- Task description: Leaving out all pictures, copy the lines below exactly, from the line with "Instruction: Click the" to the last line, both ends included.

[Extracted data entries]
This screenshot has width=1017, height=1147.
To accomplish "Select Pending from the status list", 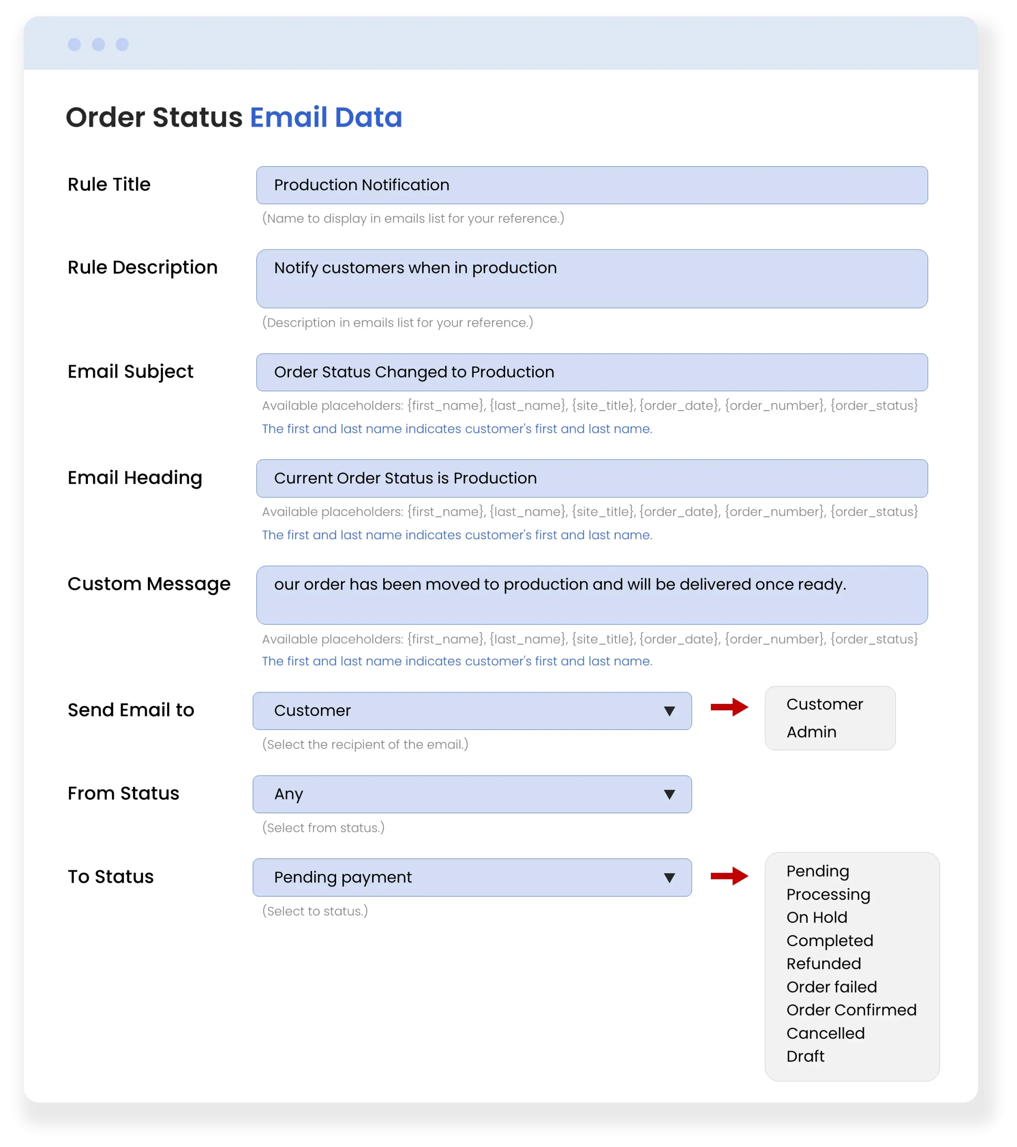I will 817,871.

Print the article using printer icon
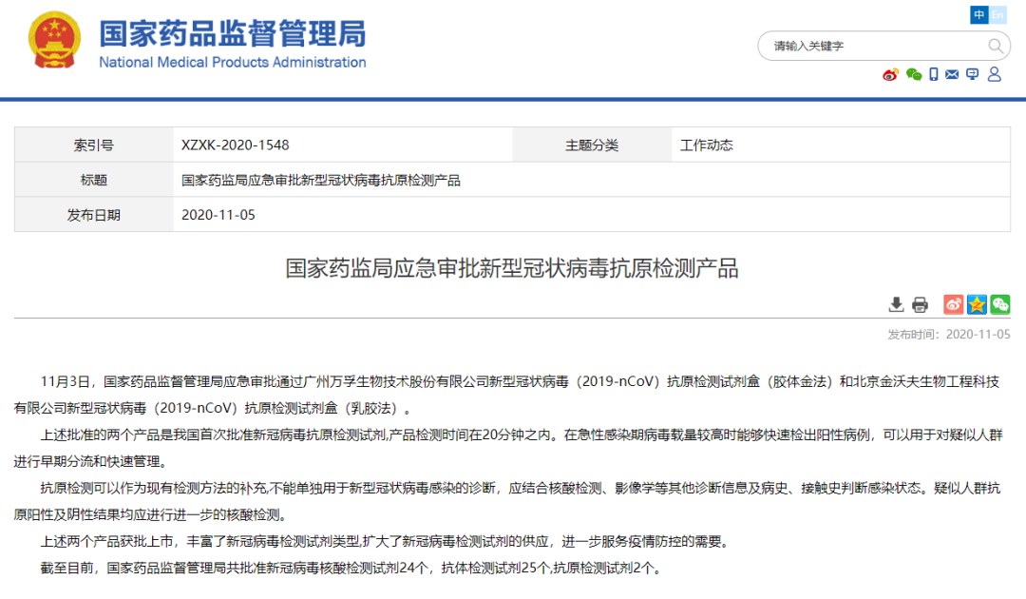click(x=920, y=304)
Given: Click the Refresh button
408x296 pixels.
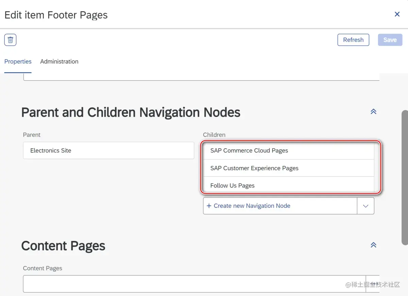Looking at the screenshot, I should (353, 40).
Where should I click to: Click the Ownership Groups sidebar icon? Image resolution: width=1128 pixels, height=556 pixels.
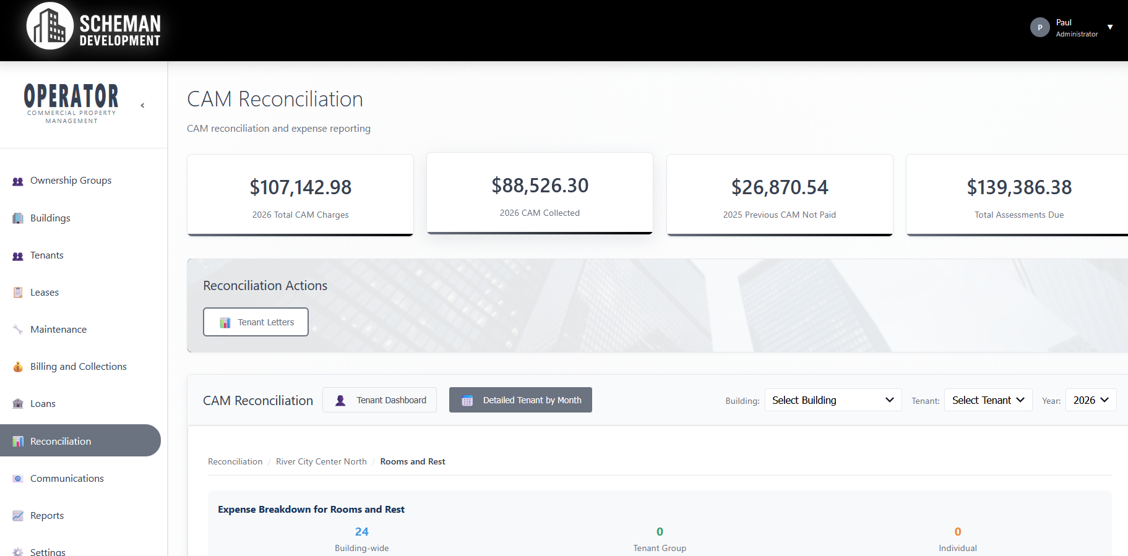pyautogui.click(x=18, y=181)
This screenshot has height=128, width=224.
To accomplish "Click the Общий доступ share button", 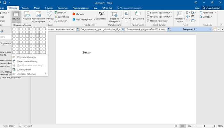I will coord(213,7).
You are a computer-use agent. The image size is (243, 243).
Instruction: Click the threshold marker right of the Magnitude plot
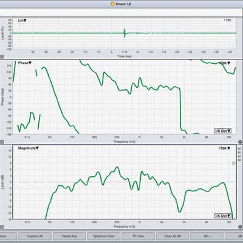234,163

- Response for this exercise:
Instruction: Click the threshold marker right of the Magnitude plot
234,163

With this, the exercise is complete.